- **Description of the task**
All that is asked is a faithful reproduction of the entries.

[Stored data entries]

_____

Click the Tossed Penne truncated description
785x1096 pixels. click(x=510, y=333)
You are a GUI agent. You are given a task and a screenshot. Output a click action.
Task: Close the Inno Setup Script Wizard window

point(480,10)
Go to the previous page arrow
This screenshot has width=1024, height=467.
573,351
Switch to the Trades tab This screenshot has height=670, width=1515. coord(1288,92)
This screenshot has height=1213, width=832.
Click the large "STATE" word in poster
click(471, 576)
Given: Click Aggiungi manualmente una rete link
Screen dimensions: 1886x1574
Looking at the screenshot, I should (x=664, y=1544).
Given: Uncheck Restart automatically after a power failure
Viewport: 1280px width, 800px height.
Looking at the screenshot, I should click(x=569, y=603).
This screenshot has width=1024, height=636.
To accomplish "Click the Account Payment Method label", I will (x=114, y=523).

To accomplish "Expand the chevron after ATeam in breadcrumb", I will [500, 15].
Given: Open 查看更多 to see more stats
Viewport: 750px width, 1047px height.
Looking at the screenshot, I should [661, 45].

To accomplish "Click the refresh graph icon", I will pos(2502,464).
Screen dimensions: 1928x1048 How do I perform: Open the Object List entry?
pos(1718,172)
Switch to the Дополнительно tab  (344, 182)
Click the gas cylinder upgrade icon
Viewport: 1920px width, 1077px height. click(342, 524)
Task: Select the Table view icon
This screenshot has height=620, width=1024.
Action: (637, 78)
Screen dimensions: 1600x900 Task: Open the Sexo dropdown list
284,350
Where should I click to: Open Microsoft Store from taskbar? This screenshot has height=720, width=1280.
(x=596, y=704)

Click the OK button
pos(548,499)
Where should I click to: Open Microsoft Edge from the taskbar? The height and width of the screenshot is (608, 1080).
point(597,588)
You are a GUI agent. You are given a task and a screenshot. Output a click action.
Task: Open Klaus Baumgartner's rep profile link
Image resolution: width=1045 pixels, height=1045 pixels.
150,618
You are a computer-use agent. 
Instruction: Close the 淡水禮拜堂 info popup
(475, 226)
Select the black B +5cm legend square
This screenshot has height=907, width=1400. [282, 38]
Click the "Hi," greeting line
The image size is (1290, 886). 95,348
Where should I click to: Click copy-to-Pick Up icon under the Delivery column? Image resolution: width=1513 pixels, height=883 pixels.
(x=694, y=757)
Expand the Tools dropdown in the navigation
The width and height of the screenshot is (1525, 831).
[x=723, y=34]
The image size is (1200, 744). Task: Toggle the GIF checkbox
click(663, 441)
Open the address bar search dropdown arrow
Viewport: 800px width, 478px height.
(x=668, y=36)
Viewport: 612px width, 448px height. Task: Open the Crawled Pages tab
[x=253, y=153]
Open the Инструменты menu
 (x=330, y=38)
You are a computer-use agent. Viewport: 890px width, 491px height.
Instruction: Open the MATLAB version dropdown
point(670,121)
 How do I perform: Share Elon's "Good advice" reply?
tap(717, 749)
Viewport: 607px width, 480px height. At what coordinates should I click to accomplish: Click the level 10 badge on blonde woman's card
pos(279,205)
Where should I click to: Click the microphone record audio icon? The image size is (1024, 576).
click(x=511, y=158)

_____

- **Result below**
Click the Tossed Penne truncated description
785x1096 pixels. click(x=510, y=333)
You are a GUI agent. You are given a task and a screenshot. Output a click action.
Task: Close the Inno Setup Script Wizard window

point(480,10)
Go to the previous page arrow
This screenshot has width=1024, height=467.
573,351
Switch to the Trades tab This screenshot has height=670, width=1515. coord(1288,92)
This screenshot has height=1213, width=832.
Click the large "STATE" word in poster
click(471, 576)
Given: Click Aggiungi manualmente una rete link
Screen dimensions: 1886x1574
Looking at the screenshot, I should (x=664, y=1544).
Given: Uncheck Restart automatically after a power failure
Viewport: 1280px width, 800px height.
Looking at the screenshot, I should click(x=569, y=603).
This screenshot has width=1024, height=636.
To accomplish "Click the Account Payment Method label", I will (x=114, y=523).

To accomplish "Expand the chevron after ATeam in breadcrumb", I will [500, 15].
Given: Open 查看更多 to see more stats
Viewport: 750px width, 1047px height.
Looking at the screenshot, I should [661, 45].

To accomplish "Click the refresh graph icon", I will pos(2502,464).
Screen dimensions: 1928x1048 How do I perform: Open the Object List entry?
pos(1718,172)
Switch to the Дополнительно tab  (344, 182)
Click the gas cylinder upgrade icon
Viewport: 1920px width, 1077px height. click(342, 524)
Task: Select the Table view icon
This screenshot has height=620, width=1024.
Action: (637, 78)
Screen dimensions: 1600x900 Task: Open the Sexo dropdown list
284,350
Where should I click to: Open Microsoft Store from taskbar? This screenshot has height=720, width=1280.
(x=596, y=704)

Click the OK button
pos(548,499)
Where should I click to: Open Microsoft Edge from the taskbar? The height and width of the screenshot is (608, 1080).
point(597,588)
You are a GUI agent. You are given a task and a screenshot. Output a click action.
Task: Open Klaus Baumgartner's rep profile link
Image resolution: width=1045 pixels, height=1045 pixels.
150,618
You are a computer-use agent. 
Instruction: Close the 淡水禮拜堂 info popup
(475, 226)
Select the black B +5cm legend square
This screenshot has height=907, width=1400. [282, 38]
Click the "Hi," greeting line
The image size is (1290, 886). 95,348
Where should I click to: Click copy-to-Pick Up icon under the Delivery column? Image resolution: width=1513 pixels, height=883 pixels.
(x=694, y=757)
Expand the Tools dropdown in the navigation
The width and height of the screenshot is (1525, 831).
[x=723, y=34]
The image size is (1200, 744). Task: Toggle the GIF checkbox
click(663, 441)
Open the address bar search dropdown arrow
Viewport: 800px width, 478px height.
(x=668, y=36)
Viewport: 612px width, 448px height. Task: Open the Crawled Pages tab
[x=253, y=153]
Open the Инструменты menu
 (x=330, y=38)
You are a computer-use agent. Viewport: 890px width, 491px height.
Instruction: Open the MATLAB version dropdown
point(670,121)
 How do I perform: Share Elon's "Good advice" reply?
tap(717, 749)
Viewport: 607px width, 480px height. At what coordinates should I click to accomplish: Click the level 10 badge on blonde woman's card
pos(279,205)
Where should I click to: Click the microphone record audio icon? The image size is (1024, 576).
click(x=511, y=158)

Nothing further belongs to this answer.